HRC: I would like it to be more than a year. I think it should be more than a year. No enrichment at all would make everyone breathe easier. If, however, they want a little bit for the Tehran research reactor, or a little bit for this scientific researcher, but they’ll never go above 5 percent enrichment—
JG: So, a few thousand centrifuges?
HRC: We know what “no” means. If we’re talking a little, we’re talking about a discrete, constantly inspected number of centrifuges. “No” is my preference.
JG: Would you define what “a little” means?
HRC: No.
JG: So what the Gulf states want, and what the Israelis want, which is to say no enrichment at all, is not a militant, unrealistic position?
HRC: It’s not an unrealistic position. I think it’s important that they stake out that position.
JG: So, Gaza. As you write in your book, you negotiated the last long-term ceasefire in 2012. Are you surprised at all that it didn’t hold?
HRC: I’m surprised that it held as long as it did. But given the changes in the region, the fall of [former Egyptian President Mohamed] Morsi, his replacement by [Abdel Fattah] al-Sisi, the corner that Hamas felt itself in, I’m not surprised that Hamas provoked another attack.
JG: The Israeli response, was it disproportionate?
HRC: Israel was attacked by rockets from Gaza. Israel has a right to defend itself.
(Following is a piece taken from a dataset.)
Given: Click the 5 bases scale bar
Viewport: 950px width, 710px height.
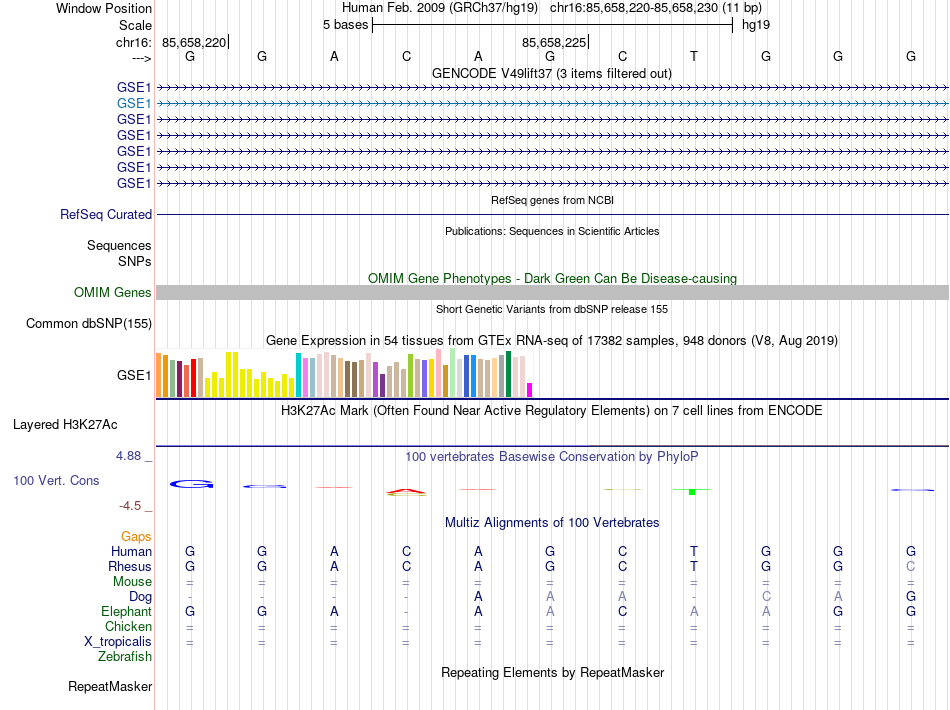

The steps Hamas has taken to embed rockets and command-and-control facilities and tunnel entrances in civilian areas, this makes a response by Israel difficult. Of course Israel, just like the United States, or any other democratic country, should do everything they can possibly do to limit civilian casualties.
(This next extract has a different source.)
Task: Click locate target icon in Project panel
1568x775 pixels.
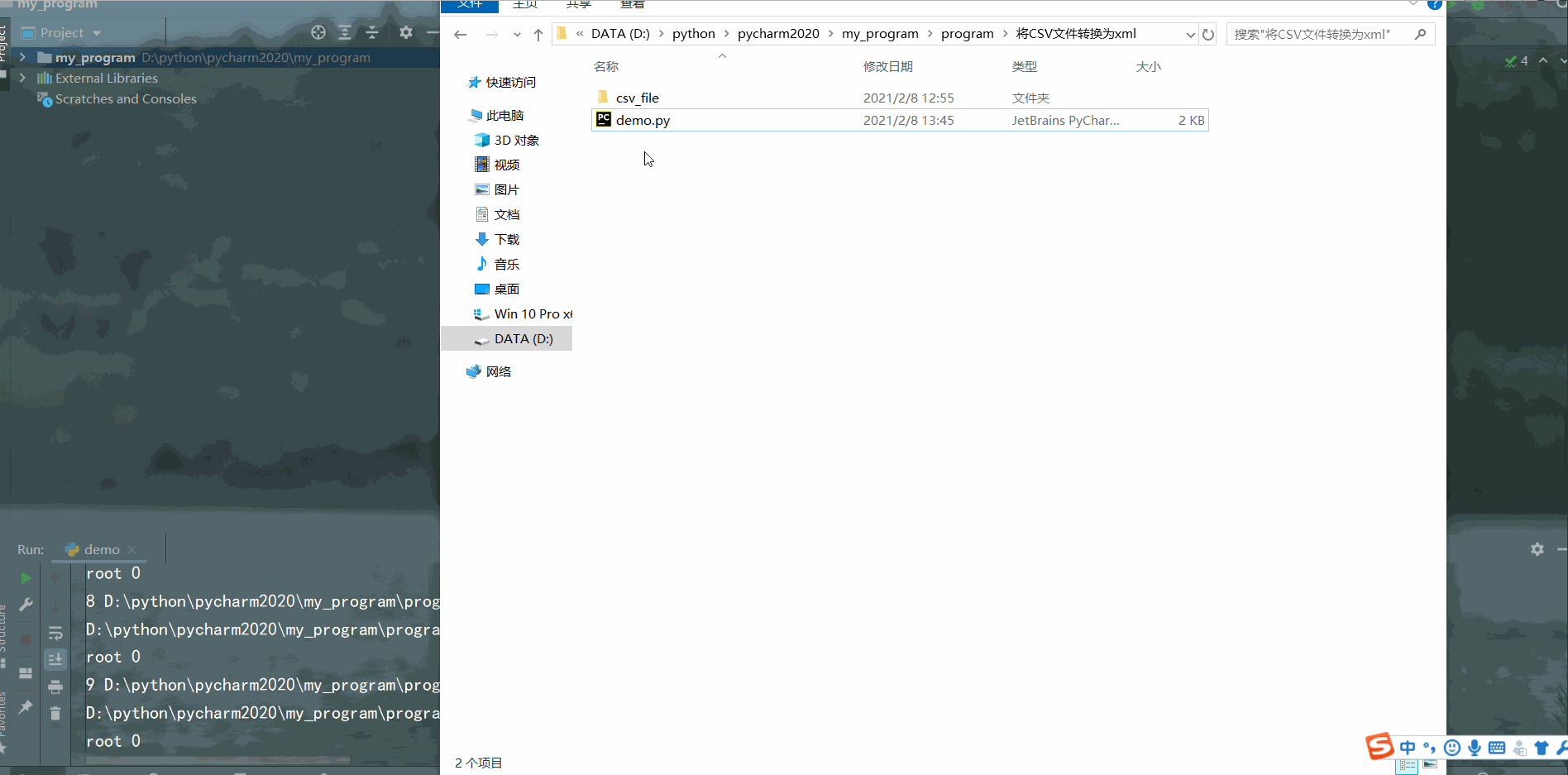Action: click(x=318, y=32)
JG: Do you think Israel did enough to limit civilian casualties?
HRC: It’s unclear. I think Israel did what it had to do to respond to the rockets. And there is the surprising number and complexity of the tunnels, and Hamas has consistently, not just in this conflict, but in the past, been less than protective of their civilians.
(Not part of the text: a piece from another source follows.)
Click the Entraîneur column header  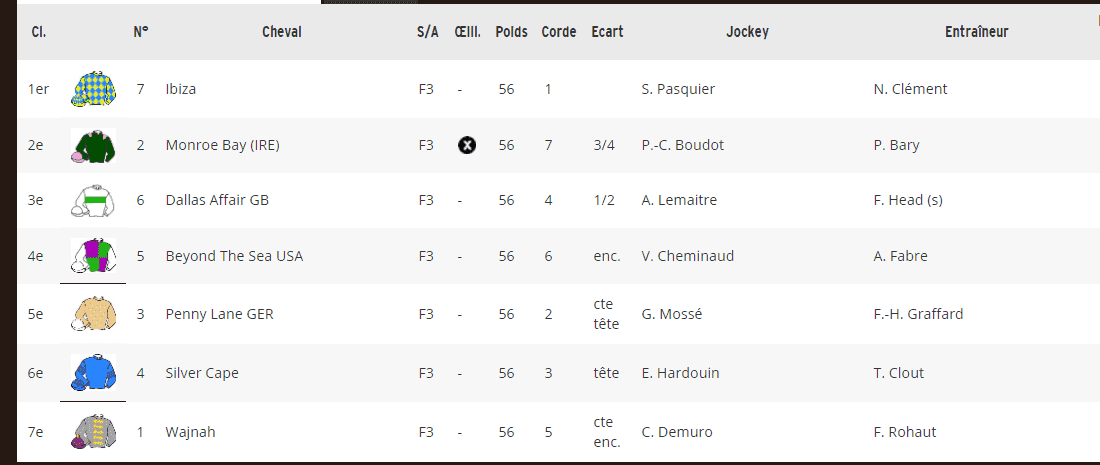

JG: Before we continue talking endlessly about Gaza, can I ask you if you think we spend too much time on Gaza and on Israel-Palestine generally? I ask because over the past year or so your successor spent a tremendous amount of time on the Israel-Palestinian file and in the same period of time an al Qaeda-inspired organization took over half of Syria and Iraq.
HRC: Right, right.
JG: I understand that secretaries of state can do more than one thing at a time. But what is the cause of this preoccupation?
HRC: I’ve thought a lot about this, because you do have a number of conflicts going on right now. As the U.S., as a U.S. official, you have to pay attention to anything that threatens Israel directly, or anything in the larger Middle East that arises out of the Palestinian-Israeli situation. That’s just a given.